A REFORMA DA FORÇA DE BLOQUEIO

 


O senhor primeiro-ministro, grande admirador da “raça lusitana” (não, não se referia a cavalos) e que declarou ver em António Lobo Antunes um “escritor exímio” (o que levou um ilustre queirosiano a considerar que o PM se tinha expressado como se se referisse a “um honesto marceneiro ou um ágil trapezista”), já aludiu por diversas vezes ao “ímpeto reformista” do seu Governo. Do qual também já disse que irá prosseguir com o “ímpeto humanista”. O senhor primeiro-ministro é, claramente, uma pessoa de ímpetos. O dicionário Infopédia define “ímpeto” desta forma: “1. Movimento repentino; arrebatamento / 2. Impetuosidade; furor / 3. Agitação, precipitação”. Luís Montenegro pretende, portanto, executar uma reforma (mudança para melhor), ou uma reforma estrutural (que vai à essência, aos fundamentos do processo a melhorar), com base num movimento repentino, num furor que arrisca ser precipitado, ou seja, pouco ponderado.

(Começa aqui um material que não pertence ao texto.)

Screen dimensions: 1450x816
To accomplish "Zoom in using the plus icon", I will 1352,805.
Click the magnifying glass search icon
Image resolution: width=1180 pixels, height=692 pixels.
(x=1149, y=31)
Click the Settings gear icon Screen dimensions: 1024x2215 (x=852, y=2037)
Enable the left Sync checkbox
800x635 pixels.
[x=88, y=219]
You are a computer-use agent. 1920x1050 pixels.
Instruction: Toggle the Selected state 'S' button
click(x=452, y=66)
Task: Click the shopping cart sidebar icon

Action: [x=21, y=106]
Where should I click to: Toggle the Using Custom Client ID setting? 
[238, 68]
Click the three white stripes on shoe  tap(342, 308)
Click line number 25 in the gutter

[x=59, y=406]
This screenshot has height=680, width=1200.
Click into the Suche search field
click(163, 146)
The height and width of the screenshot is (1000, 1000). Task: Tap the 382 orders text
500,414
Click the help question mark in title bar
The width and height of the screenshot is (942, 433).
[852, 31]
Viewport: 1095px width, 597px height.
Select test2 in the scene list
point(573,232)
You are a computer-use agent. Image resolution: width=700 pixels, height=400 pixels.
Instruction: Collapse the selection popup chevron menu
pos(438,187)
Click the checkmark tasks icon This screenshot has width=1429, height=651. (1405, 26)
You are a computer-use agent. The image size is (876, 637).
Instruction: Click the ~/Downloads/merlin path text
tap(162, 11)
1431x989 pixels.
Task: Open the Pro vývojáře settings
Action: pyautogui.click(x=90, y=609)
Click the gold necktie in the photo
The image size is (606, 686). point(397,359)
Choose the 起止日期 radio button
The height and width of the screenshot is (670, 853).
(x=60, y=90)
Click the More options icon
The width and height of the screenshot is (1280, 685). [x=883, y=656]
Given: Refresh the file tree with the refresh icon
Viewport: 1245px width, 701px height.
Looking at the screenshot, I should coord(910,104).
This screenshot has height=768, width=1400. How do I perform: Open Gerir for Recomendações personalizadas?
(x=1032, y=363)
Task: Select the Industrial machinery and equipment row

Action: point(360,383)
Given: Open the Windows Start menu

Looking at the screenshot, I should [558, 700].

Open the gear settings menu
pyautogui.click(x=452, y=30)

O senhor primeiro-ministro pretende agora aplicar o seu ímpeto reformista ao Tribunal Constitucional. O seu mais recente “furor” vai no sentido da partidarização do TC, com o concomitante “controlo governamental da justiça constitucional” (Vital Moreira). O racional subjacente é o de indicar juízes que possam representar o peso eleitoral conquistado pela direita nas últimas eleições legislativas. O estudo Decidir em conjunto: Colegialidade e deliberação noTribunal Constitucional, apresentado em Abril de 2023, concluiu que “a cor política, o partido de indicação do conselheiro, não tem impacto de todo no processo decisório no que diz respeito à jurisprudência do próprio tribunal que é citada no processo decisório para fundamentar a conclusão a que se chega e a decisão que se toma”. No mesmo estudo, podia ler-se que “as diferenças ideológicas e de sensibilidade político-constitucional” são “mitigadas” por factores como “a colegialidade” e a “natureza técnico-jurídica” das matérias sobre as quais o tribunal é chamado a deliberar. O consenso constitucional entre os dois partidos fundadores do regime, que produziu todo um património de jurisprudência constitucional assente na ponderação sensata de valores conflituantes, com enfâse na análise de “natureza técnico-jurídica”, prepara-se para ser preterido em favor da troika AD-Chega-IL. Obviamente, os juízes nomeados nesta circunstância ficarão sob suspeita de terem sido escolhidos com a missão de garantir que o peso eleitoral da direita se reflicta nas decisões do tribunal.


Miguel Poiares Maduro notou no Expresso que “não faz grande sentido que nomeações por nove anos (como é o caso do Tribunal Constitucional) dependam de uma maioria conjuntural que pode ser bem diferente em pouco tempo”. Mas já é tarde para que a sua sugestão de “em vez de os partidos acordarem entre si uma distribuição” de cargos, optarem por “encontrar personalidades susceptíveis de serem aceites por todos” possa ser ajuizada. Luís Montenegro escolheu o conluio com a direita mais extremada e a trumpização do Tribunal Constitucional. É a “reforma” da “força de bloqueio”.